After correcting batch effect, I got a corrected taxa count file, and I find out that pretty many taxa which didn't show detected reads in original files are detected in the corrected taxa file.

Same as in your Vignette manual (https://wdl2459.github.io/ConQuR/ConQuR.Vignette.html), Acetitomaculum does exist in 277 sample only in preview, but after correction, all 5 samples in preview get to have reads of the species. How can they have "non-detected" reads in original file? In my point of view, no matter correcting batch effects or confounder effect, it is not detected in real data, and how can they just pop up from nowhere?

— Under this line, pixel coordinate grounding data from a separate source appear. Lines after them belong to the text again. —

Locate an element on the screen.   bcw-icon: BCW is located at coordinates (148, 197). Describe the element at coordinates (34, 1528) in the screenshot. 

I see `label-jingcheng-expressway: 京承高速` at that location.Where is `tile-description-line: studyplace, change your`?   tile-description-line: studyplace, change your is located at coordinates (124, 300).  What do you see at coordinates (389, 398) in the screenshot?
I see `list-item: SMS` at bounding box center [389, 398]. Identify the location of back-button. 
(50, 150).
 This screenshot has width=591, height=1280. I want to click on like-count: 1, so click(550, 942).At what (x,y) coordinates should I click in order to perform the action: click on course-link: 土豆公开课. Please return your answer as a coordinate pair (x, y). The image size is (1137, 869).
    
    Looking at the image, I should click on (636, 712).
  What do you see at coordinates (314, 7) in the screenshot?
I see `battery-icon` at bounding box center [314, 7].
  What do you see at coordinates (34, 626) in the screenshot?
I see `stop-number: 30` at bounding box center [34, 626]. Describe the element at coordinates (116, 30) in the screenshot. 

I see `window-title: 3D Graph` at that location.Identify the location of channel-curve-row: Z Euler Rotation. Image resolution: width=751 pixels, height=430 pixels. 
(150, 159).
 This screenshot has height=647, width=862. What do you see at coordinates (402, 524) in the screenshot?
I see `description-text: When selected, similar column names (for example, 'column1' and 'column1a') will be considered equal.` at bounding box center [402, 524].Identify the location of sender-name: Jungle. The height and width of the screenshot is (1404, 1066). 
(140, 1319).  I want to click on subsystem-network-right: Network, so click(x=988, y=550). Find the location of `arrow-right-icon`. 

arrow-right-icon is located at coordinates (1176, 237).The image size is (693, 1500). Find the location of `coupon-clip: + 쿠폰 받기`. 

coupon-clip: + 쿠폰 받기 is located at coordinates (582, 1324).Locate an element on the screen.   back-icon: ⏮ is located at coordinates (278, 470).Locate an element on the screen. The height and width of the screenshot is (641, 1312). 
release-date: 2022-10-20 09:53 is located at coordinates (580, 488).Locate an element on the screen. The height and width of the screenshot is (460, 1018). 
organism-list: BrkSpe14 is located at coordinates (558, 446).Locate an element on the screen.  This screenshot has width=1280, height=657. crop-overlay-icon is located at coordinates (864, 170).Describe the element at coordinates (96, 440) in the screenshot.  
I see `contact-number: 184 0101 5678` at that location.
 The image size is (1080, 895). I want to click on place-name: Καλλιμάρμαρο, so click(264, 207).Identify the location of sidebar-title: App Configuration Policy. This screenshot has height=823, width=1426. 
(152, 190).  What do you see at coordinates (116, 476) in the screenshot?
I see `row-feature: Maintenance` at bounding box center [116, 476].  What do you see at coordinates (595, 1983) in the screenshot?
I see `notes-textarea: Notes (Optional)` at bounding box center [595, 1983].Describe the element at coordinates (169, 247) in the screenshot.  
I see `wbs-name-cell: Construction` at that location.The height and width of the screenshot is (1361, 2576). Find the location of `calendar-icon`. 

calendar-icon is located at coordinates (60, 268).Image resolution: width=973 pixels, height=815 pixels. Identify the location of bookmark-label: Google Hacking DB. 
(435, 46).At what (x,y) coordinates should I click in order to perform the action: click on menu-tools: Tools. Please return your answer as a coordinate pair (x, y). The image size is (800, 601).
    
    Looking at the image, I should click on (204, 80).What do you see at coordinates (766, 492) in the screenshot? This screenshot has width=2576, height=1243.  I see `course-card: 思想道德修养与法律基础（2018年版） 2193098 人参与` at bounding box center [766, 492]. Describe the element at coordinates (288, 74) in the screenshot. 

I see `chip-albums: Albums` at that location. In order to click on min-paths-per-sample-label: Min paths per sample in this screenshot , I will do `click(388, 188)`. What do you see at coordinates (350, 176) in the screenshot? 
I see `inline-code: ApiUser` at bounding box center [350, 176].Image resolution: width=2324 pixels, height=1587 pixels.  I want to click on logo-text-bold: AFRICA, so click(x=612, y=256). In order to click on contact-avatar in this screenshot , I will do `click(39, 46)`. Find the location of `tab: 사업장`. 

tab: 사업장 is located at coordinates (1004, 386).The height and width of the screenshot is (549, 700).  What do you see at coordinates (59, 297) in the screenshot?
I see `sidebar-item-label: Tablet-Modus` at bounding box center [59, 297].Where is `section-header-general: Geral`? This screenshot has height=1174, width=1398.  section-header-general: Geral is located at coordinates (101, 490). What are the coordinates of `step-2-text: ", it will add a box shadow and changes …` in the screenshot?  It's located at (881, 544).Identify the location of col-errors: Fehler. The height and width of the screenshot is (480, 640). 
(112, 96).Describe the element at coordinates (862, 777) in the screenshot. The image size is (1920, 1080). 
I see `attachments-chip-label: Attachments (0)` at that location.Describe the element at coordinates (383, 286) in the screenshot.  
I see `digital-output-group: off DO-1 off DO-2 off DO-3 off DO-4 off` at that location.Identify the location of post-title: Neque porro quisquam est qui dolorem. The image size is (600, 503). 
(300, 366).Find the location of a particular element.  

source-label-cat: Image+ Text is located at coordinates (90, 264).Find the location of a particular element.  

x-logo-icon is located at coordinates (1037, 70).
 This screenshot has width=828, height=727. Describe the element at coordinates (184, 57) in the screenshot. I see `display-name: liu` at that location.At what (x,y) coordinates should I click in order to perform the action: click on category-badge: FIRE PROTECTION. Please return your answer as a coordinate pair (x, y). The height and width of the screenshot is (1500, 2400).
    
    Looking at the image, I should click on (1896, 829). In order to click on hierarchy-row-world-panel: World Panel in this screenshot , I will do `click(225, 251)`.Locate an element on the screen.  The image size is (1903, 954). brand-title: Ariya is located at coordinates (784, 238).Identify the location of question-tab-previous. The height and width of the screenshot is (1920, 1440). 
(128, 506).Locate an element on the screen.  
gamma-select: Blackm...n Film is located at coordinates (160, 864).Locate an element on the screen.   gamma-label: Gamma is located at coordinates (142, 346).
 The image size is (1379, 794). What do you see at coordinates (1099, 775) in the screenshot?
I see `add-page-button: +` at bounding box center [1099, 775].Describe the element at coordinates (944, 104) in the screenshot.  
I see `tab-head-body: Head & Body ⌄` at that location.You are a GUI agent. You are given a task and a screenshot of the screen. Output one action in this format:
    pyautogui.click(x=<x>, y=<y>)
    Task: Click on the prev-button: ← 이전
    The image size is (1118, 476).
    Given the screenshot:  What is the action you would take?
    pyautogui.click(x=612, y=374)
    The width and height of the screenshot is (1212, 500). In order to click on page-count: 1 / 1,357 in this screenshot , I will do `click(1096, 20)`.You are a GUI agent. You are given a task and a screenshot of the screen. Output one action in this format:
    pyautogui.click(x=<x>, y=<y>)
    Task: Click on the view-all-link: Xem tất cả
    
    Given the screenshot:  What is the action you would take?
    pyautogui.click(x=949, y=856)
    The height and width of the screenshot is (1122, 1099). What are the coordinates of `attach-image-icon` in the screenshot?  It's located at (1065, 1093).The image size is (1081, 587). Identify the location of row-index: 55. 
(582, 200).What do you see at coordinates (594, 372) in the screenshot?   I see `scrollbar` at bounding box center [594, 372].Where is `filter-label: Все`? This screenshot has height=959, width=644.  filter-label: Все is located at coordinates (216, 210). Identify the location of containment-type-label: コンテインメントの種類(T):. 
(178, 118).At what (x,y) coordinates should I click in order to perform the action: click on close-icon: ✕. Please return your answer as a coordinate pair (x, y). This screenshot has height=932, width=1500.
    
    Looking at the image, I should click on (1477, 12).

wdl2459 commented 1 year ago

The underlying idea of ConQuR is to match conditional distributions of the other batches to the reference batch, including the proportion of zeros and distribution of the positive part. Specifically, the framework handles zero inflation, it calibrates unwanted presence–absence differences among batches, recovering non-zero counts for under-sampled observations and forcing those over-sampled to be zero. Either conversion may seem odd to researchers in different fields. However, it is helpful to keep in mind that zeros in microbiome data may be classified as sampling zeros (due to undersampling) or structural zeros (due to taxon absence), and to understand the introduced zeros as sampling zeros rather than structural zeros. In microbiome studies, there is no way to differentiate between the two kinds of zeros, so we make an assumption that the differences in rate of taxon presence between batches is primarily due to a higher rate of sampling zeros (not structural zeros) in the sparser batches. Instead of recovering the “truth”, which will never be fully feasible given the limitations of the data, ConQuR aims to align all batches’ distributions, including the presence–absence likelihood.